Dental veneers are thin, tooth-coloured shells that are attached to the front surface of teeth to improve their appearance. They’re often made from porcelain or resin-composite materials and are permanently bonded to your teeth.
Veneers are a less intrusive option than crowns or braces. Veneers can be used to close gaps or correct small misalignments. Patients also choose veneers as a cosmetic solution to enhance the brightness of their teeth and to straighten their smile, correcting issues like discoloration, fractures, or chips.
What to expect
All Cases Completed By Dr Tracey Bell
To prepare a tooth for a veneer about half a millimetre of enamel is removed from the tooth surface, which is an amount nearly equal to the thickness of the veneer to be added to the tooth surface. Then an impression of your tooth is taken and sent to a laboratory to be produced. This is only done for porcelain veneers, as composite can potentially be done in one visit. For very unsightly teeth, temporary dental veneers can be placed.

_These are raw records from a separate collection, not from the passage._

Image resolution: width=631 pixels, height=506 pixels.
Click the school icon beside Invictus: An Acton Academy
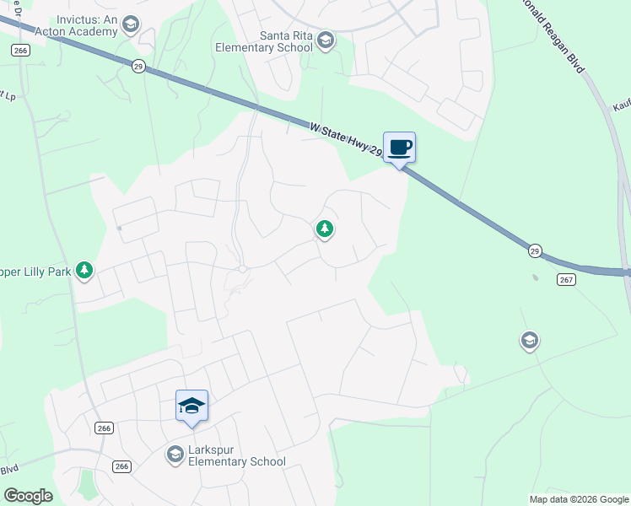130,24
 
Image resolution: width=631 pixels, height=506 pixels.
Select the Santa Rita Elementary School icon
326,40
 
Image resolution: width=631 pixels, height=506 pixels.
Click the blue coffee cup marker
400,148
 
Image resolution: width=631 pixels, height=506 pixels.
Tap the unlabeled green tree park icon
324,229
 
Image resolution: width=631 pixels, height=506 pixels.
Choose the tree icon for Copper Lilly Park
84,271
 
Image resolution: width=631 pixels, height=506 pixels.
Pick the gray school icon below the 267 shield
529,341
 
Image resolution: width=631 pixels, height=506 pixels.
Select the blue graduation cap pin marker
191,406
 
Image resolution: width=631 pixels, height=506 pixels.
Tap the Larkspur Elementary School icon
175,455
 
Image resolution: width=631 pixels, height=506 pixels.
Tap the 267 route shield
566,279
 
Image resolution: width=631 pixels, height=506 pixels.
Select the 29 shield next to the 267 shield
535,251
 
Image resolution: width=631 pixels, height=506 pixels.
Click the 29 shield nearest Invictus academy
137,65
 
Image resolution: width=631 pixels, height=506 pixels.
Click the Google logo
28,496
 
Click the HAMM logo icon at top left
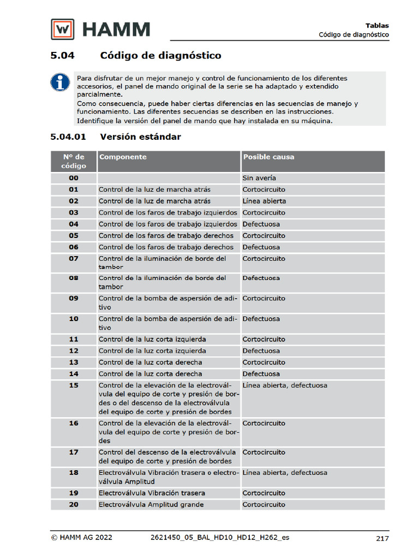point(63,29)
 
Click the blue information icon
point(60,82)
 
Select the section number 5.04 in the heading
point(62,56)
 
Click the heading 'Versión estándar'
point(140,137)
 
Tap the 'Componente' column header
point(123,157)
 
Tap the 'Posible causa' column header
point(268,157)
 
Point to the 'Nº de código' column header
point(74,162)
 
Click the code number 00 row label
point(74,178)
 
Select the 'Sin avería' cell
point(259,178)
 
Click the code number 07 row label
point(74,259)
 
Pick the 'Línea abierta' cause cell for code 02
point(264,201)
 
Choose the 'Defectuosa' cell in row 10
point(261,319)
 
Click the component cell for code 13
point(151,362)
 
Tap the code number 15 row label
point(74,385)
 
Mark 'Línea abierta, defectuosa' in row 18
point(285,473)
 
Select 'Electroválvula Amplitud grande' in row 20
point(151,504)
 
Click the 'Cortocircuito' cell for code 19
point(264,493)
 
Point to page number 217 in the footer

Before the dental veneer is permanently cemented to your tooth, it will be temporarily placed on your tooth to examine its fit and colour. Next, to prepare your tooth to receive the veneer, your tooth will be cleaned, polished, and etched — which roughens the tooth to allow for a strong bonding process. A special cement is applied to the veneer and the veneer is then placed on your tooth. Once properly position on the tooth a special light beam will be applied to the dental veneer, which activates chemicals in the cement, causing it to harden very quickly. The final steps involve removing any excess cement, evaluating your bite and making any final adjustments in the veneer as necessary. You may be asked to return for a follow-up visit in a couple of weeks to check how your gums are responding to the presence of your veneer and to once again examine the veneer’s placement.